I’m teaching Redding v. Safford School District tomorrow. As many of you know, this was the the 2009 case in which the Supreme Court ruled the strip search of a 13-year-old girl based on an uncorroborated accusation that she possessed prescription ibuprofen unconstitutional. One amazing aspect of the case was the response of various school authorities — i.e. to complain that it would have a “chilling effect” on their ability to perform arbitrary strip searches for drugs. Er…what’s supposed to be the problem here again? And then there was the Clinton-appointed 9CA judge who took us on a funhouse mirror tour of authoritarian illogic, arguing that each search of Redding that didn’t turn up anything justified subsequent searches. Everything about the case was a window into the ability of the War (On Some Classes of People Who Use Some) Drugs to act as a solvent dissolving civil liberties in their wake. The extent to which some people were willing to go to in order to justify strip-searching a 13-year old girl based on accusations (that were neither corroborated nor particularly credible) she was guilty of a trivial offense was remarkable.
I’m also teaching National Treas. Emp. Union v. Von Raab, a particularly poor Kennedy opinion upholding the suspicionless drug searches of Customs Service officials. I know I’ve quoted from Justice Scalia’s dissent before, but since it’s my damned blog and they’re among my favorite passages in the United States Reports, I will again:
I decline to join the Court’s opinion in the present case because neither frequency of use nor connection to harm is demonstrated, or even likely. In my view, the Customs Service rules are a kind of immolation of privacy and human dignity in symbolic opposition to drug use.
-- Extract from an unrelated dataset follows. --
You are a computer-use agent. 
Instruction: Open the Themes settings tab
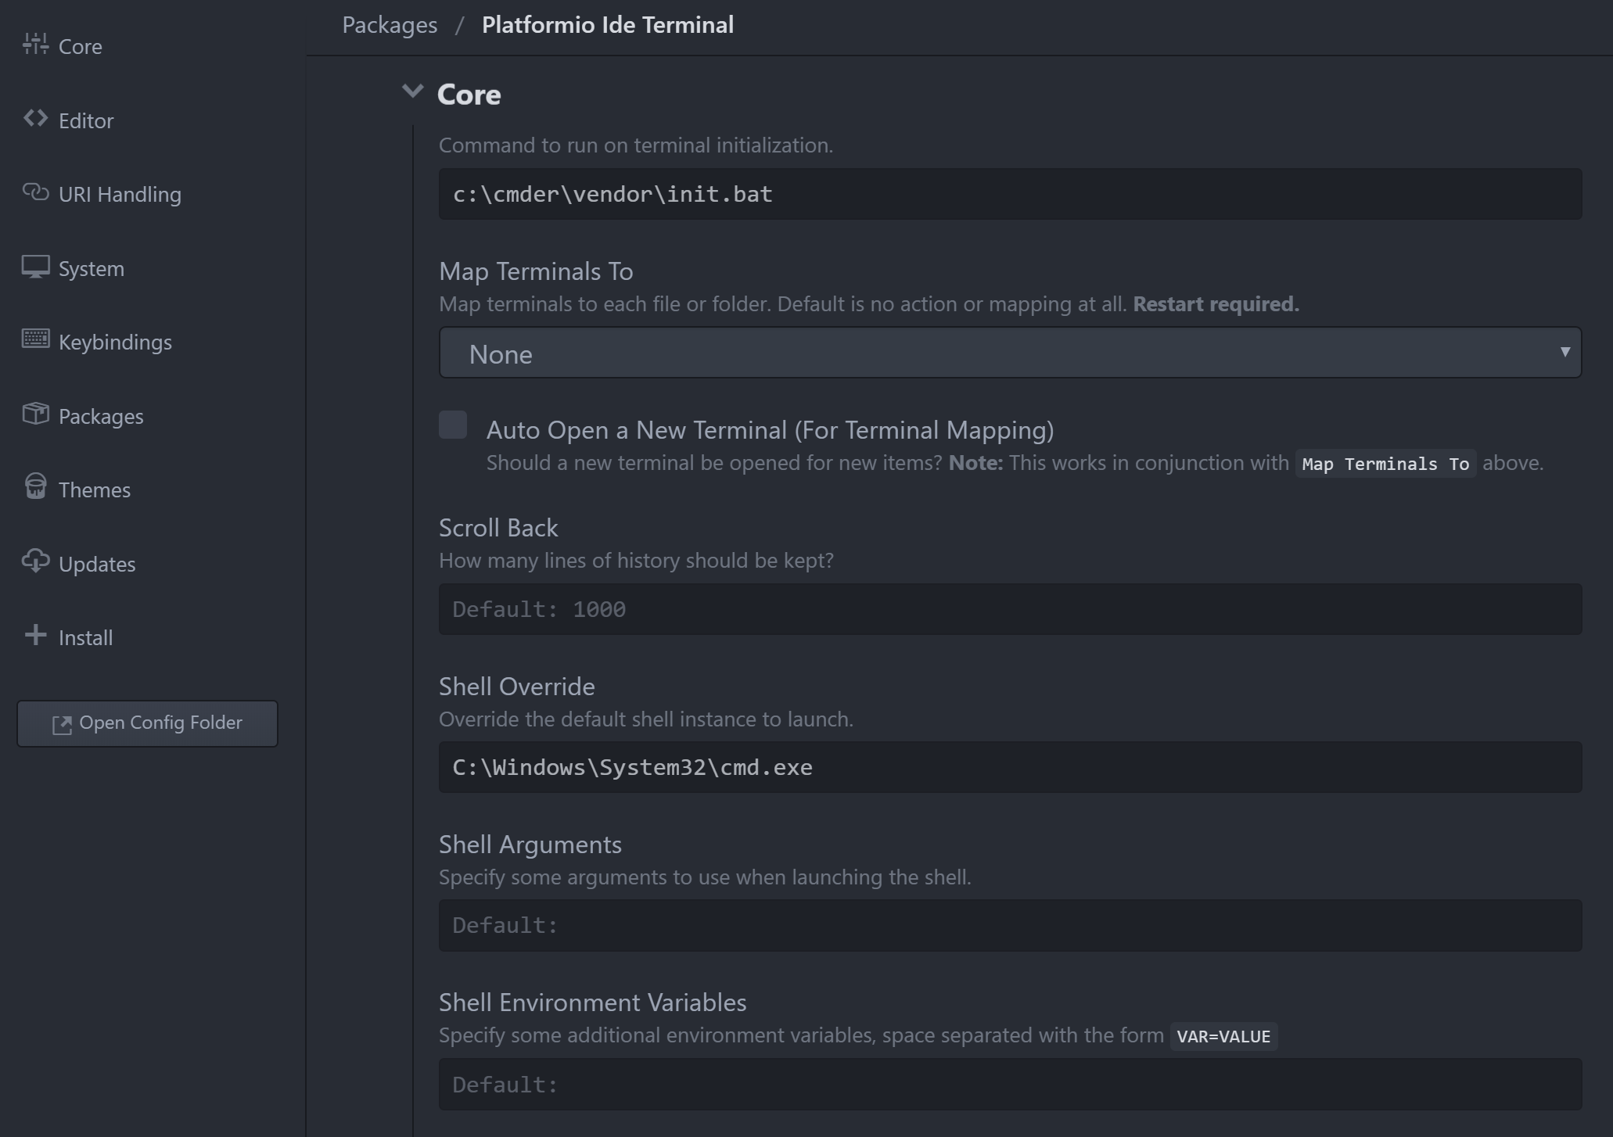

To paraphrase Churchill, all this contains much that is obviously true, and much that is relevant; unfortunately, what is obviously true is not relevant, and what is relevant is not obviously true. The only pertinent points, it seems to me, are supported by nothing but speculation, and not very plausible speculation at that. It is not apparent to me that a Customs Service employee who uses drugs is significantly more likely to be bribed by a drug smuggler, any more than a Customs Service employee who wears diamonds is significantly more likely to be bribed by a diamond smuggler — unless, perhaps, the addiction to drugs is so severe, and requires so much money to maintain, that it would be detectable even without benefit of a urine test. Nor is it apparent to me that Customs officers who use drugs will be appreciably less “sympathetic” to their drug interdiction mission, any more than police officers who exceed the speed limit in their private cars are appreciably less sympathetic to their mission of enforcing the traffic laws. (The only difference is that the Customs officer’s individual efforts, if they are irreplaceable, can theoretically affect the availability of his own drug supply — a prospect so remote as to be an absurd basis of motivation.) Nor, finally, is it apparent to me that urine tests will be even marginally more effective in preventing gun-carrying agents from risking “impaired perception and judgment” than is their current knowledge that, if impaired, they may be shot dead in unequal combat with unimpaired smugglers — unless, again, their addiction is so severe that no urine test is needed for detection.
What is absent in the Government’s justifications — notably absent, revealingly absent, and, as far as I am concerned, dispositively absent — is the recitation of even a single instance in which any of the speculated horribles actually occurred: an instance, that is, in which the cause of bribetaking, or of poor aim, or of unsympathetic law enforcement, or of compromise of classified information, was drug use.
If only Scalia consistently heeded his own powerful words in his subsequent Fourth Amendment jurisprudence.